Using Estimated Execution Plans in an Application
You should now have an understanding of how execution plans work and how to view the graphical form of an execution plan within SSMS. Now I’ll walk you through how to use an execution plan within an application. I mentioned that execution plans can be returned in text, XML, and graphical format. There are two types of text plans: one that’s generated using the SET SHOWPLAN_ TEXT command and one that’s generated using the SET SHOWPLAN_ALL command. SET SHOWPLAN_ TEXT returns a limited amount of information, which doesn’t include the estimated values we need. Using SET SHOWPLAN_ALL returns estimated values in a tabular format. It’s a possible candidate for consumption in an application. However, the XML version of a plan provides the richest level of detail (graphical plans are actually built from the XML version of a plan) and produces a single XML document for the query batch. There are existing examples of extracting data from an XML plan, which we can use as a starting point. In particular, I have developed samples using some of the code found in the Microsoft article “Processing XML Showplans Using SQLCLR in SQL Server 2005” (msdn2.microsoft.com/en-us/library/ms345130.aspx).
In my sample project, EstimatedExecutionPlan_ WinApp.vbproj, I have built a .NET Windows application that passes a query batch to a SQL Server 2005 database, which you can see in Figure 4. Let’s briefly walk through the application logic. In the top part of the main window, there’s a text box where you can enter a connection string for a SQL Server 2005 database. The large text box in the middle is used to specify a query or a query batch. There are also two text boxes near the bottom left side where you can enter values to represent the maximum desired cost and estimated rows for a query batch. When you click Run, the code shown in Web Listing 1 is executed. This code establishes a connection with the database, then executes the SET SHOWPLAN_XML ON command. Next, the code passes the query batch to SQL Server. SQL Server returns an XML version of the estimated execution plan. The plan is returned in a SQLDataReader object with one column of data, so the code iterates through the SQLDataReader object to concatenate the plan back into a single string. After executing the SET SHOWPLAN_XML OFF command, the code uses XML Path Language (XPath) to parse the string and calculate the total cost and total estimated rows for the query batch. (Note that a user must be granted the SHOWPLAN permission, which is a database-level permission, to generate an XML showplan.) These values are displayed in the two text boxes near the bottom right side of the form and are compared to the maximum desired values. The status text box at the very bottom of the form indicates when one of the estimated values exceeds the corresponding maximum desired value. Although all of the code resides within the client application, you could alternatively use a SQL Server CLR stored procedure to house this logic in an instance of SQL Server.

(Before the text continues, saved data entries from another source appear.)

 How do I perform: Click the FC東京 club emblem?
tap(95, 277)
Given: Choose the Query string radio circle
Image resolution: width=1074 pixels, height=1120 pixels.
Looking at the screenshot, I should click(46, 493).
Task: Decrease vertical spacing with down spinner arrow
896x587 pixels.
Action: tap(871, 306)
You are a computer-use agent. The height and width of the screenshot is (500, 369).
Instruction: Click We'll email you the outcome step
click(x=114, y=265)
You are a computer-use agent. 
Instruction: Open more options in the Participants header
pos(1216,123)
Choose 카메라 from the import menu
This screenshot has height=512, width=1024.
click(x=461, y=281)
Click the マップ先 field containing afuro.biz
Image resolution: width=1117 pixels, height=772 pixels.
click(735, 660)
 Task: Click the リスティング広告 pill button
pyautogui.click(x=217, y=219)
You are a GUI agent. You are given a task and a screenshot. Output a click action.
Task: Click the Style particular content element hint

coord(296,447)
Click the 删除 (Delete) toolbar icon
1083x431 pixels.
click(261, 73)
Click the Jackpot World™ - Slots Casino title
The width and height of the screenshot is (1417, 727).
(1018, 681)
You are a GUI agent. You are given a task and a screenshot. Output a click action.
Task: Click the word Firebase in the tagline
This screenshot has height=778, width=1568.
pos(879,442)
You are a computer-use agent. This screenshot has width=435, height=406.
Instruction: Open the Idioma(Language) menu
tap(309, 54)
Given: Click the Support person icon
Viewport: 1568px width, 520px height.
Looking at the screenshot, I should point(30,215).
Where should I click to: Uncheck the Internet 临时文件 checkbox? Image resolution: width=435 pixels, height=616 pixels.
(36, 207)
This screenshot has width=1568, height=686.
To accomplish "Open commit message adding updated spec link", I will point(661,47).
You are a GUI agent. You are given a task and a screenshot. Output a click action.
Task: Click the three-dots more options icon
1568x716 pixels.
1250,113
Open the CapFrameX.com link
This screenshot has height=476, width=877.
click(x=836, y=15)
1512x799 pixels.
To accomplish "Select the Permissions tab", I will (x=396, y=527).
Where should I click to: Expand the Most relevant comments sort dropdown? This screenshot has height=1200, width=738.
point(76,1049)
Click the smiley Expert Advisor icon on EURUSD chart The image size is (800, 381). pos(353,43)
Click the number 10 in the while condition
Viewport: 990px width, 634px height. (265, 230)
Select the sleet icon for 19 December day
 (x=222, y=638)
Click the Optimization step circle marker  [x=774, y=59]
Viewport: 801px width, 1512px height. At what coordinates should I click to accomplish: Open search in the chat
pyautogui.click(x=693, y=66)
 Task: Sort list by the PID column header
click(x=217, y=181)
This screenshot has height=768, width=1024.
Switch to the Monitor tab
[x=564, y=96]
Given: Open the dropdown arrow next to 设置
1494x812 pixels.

The sample application simply lets you examine the estimated cost and row count of a query batch, and compare those values to a maximum desired set of values. However, in your application, you could use this logic to examine and potentially prevent complex queries from running.
A Custom Data Processing Extension for SSRS
The customer I mentioned at the beginning of this article was using SQL Server 2005 Reporting Services (SSRS) and rolled out Report Builder for ad hoc reporting. (For more information about Report Builder, see my article “No-Nonsense Reporting Tool,” June 2006.) To leverage estimated plans in SSRS, a custom data processing extension must be built. In an upcoming article, I discuss how I built this extension.
Prevent Problematic Queries from Running
Execution plans are a great tool for developers and DBAs alike. Typically, they’re used to better understand, troubleshoot, and tune queries. However, I also think execution plans have the potential to help prevent problematic queries from ever running. This kind of “proactive avoidance” can be especially useful in ad hoc reporting environments.